基金Supported by:the Key Technologies Research and Development Program of Liaoning Province,No. 2004225003
文摘BACKGROUND: It has been demonstrated that transforming growth factor-β (TGF-β) and brain- derived neurotrophic factor (BDNF) can induce stem cell differentiation into neuron-like cells. OBJECTIVE: To investigate the efficacy of TGF-β and BDNF at inducing the differentiation of adult rat bone marrow stromal cells (BMSCs) into neuron-like cells, both in combination or alone. DESIGN, TIME AND SETTING: A comparative observation experiment was performed at the Department of Orthopedics, First Affiliated Hospital of Liaoning Medical University between October 2007 and January 2008. MATERIALS: TGF-~ and BDNF were purchased from Sigma, USA; mouse anti-rat neuron specific enolase, neurofilament and glial fibrillary acidic protein were purchased from Beijing HMHL Biochem Ltd., China.

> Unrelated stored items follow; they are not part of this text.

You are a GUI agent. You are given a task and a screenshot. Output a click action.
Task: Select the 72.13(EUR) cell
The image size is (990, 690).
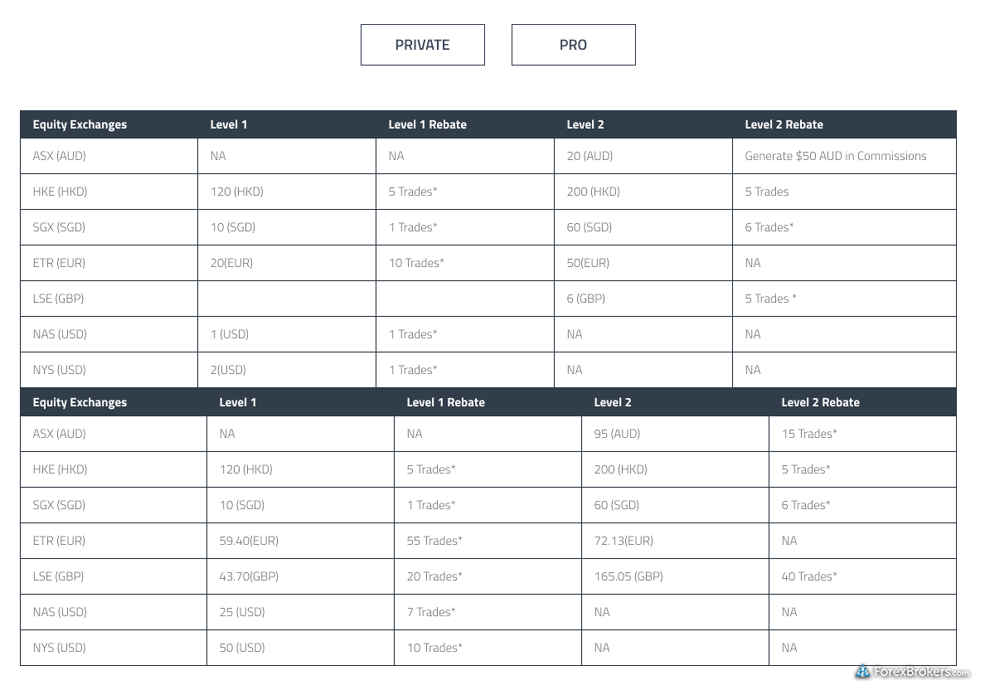click(x=675, y=541)
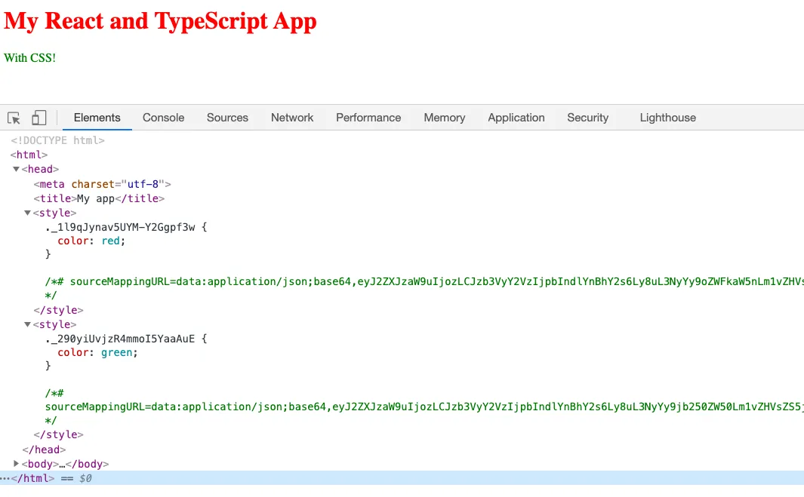The height and width of the screenshot is (497, 804).
Task: Switch to the Console tab
Action: [163, 118]
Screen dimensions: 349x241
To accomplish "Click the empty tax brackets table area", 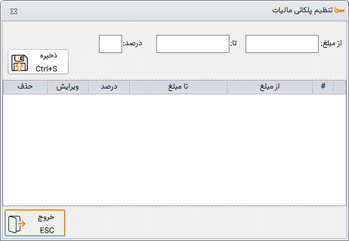I will click(175, 149).
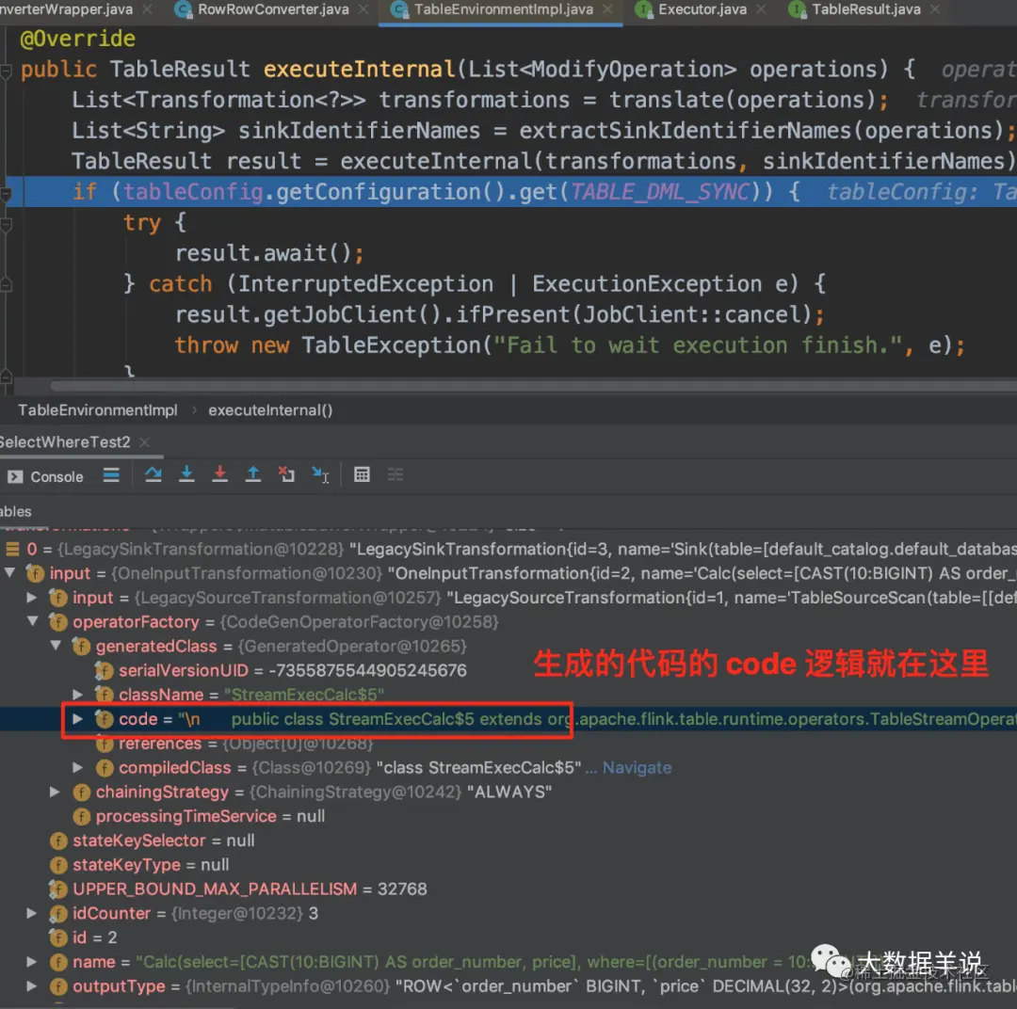The image size is (1017, 1009).
Task: Expand the code variable node
Action: click(78, 719)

METHODS: BMSCs were isolated from rats aged 4 weeks and incubated with TGF-β(1μ g/L) and/or BDNF (50 μ g/mL). MAIN OUTCOME MEASURES: Expression of neuron-specific enolase, neurofilament and glial fibrillary acidic protein were determined by immunocytochemistry. RESULTS: BMSCs differentiated into neuron-like cells following induction of TGF-β and BDNF, and expressed both neuron-specific enolase and neurofilament. The percent of positive cells was significantly greater in the combination group than those induced with TGF-β or BDNF alone (P 〈 0.01). CONCLUSION: Treatment of BMSCs with a combination of TGF-β and BDNF induced differentiation into neuron-like cells, with the induction being significantly greater than with TGF-β or BDNF alone.